Exercise brief. List all the lines in these records that hold "below".

Saved entries
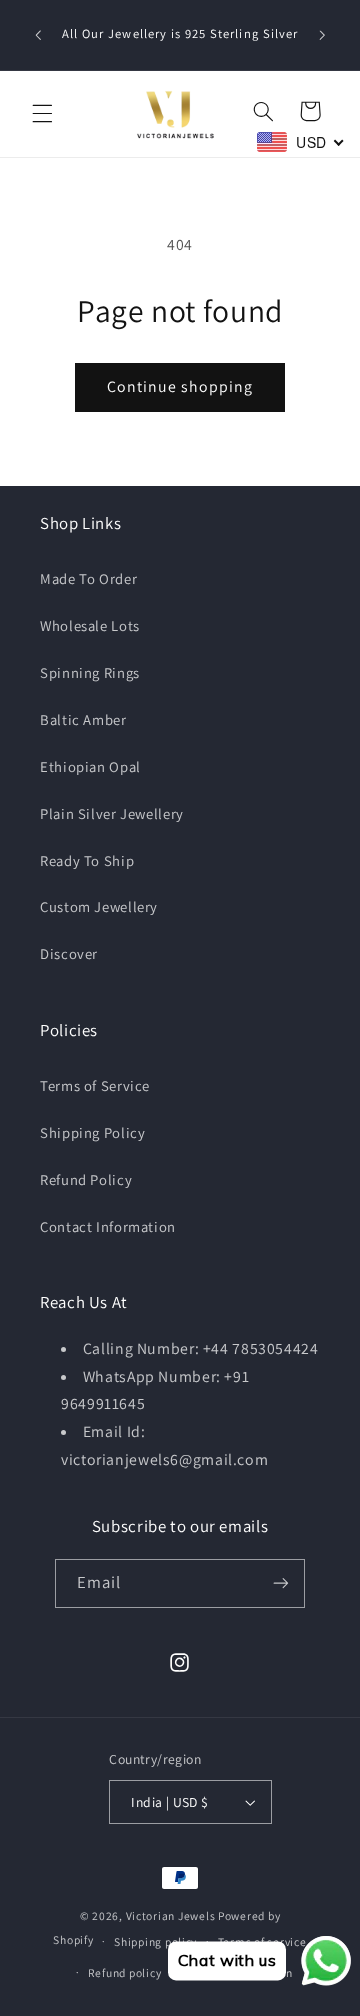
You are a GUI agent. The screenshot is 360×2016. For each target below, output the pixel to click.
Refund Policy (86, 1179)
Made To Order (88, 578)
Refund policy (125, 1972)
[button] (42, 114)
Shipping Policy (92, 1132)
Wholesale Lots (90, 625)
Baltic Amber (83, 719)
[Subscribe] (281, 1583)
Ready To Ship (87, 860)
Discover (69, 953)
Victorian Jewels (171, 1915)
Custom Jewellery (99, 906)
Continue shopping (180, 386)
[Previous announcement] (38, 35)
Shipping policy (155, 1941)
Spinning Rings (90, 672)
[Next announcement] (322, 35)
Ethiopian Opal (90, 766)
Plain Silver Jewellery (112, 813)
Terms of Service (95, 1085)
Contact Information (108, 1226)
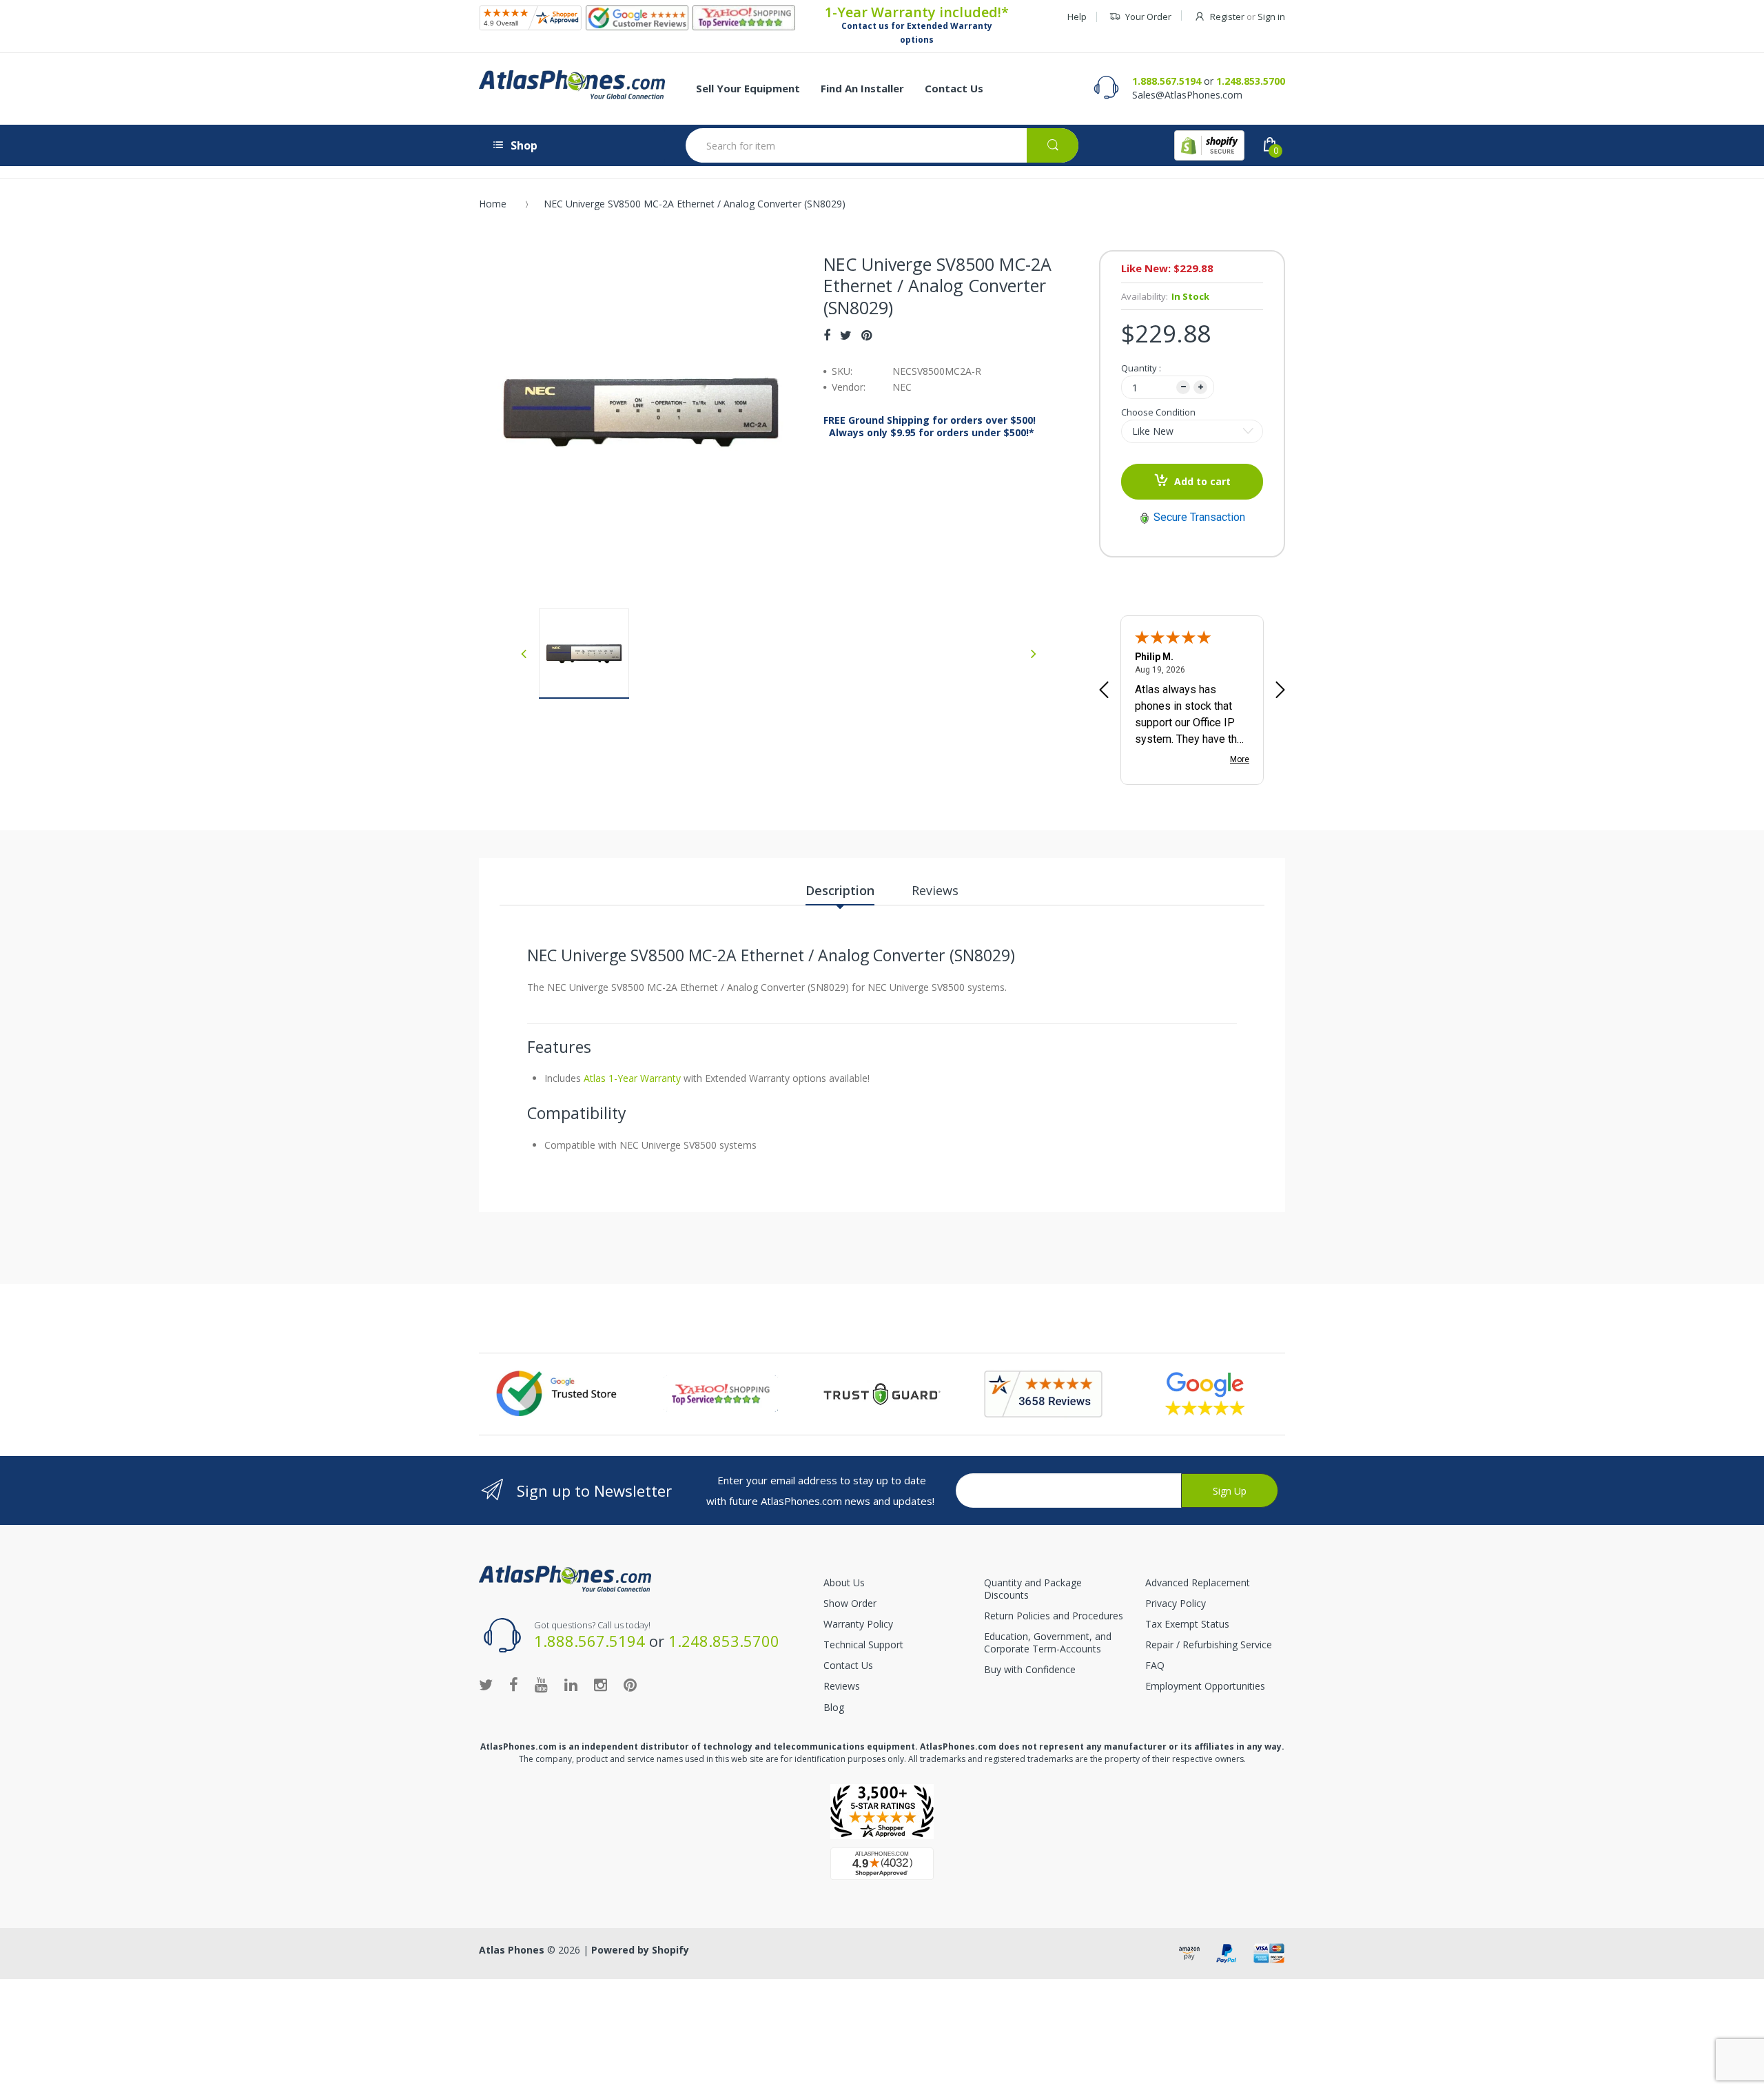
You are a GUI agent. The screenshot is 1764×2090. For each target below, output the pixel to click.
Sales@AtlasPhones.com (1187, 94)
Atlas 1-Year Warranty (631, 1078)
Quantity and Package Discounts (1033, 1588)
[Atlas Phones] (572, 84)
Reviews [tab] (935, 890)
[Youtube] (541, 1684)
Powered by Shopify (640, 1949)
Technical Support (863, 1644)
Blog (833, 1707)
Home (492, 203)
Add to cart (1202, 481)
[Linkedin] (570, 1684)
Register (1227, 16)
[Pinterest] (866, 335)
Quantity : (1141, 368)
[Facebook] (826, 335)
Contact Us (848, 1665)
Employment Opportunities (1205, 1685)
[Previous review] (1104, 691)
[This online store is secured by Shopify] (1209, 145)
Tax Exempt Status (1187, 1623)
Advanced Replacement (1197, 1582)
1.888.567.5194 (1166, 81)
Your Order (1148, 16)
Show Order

Response to the task.
You are a GUI agent. The screenshot is 360×2016. For each target below, output the pixel to click.
You are a GUI agent. The screenshot is 1764×2090. For each target below, output the pixel to click.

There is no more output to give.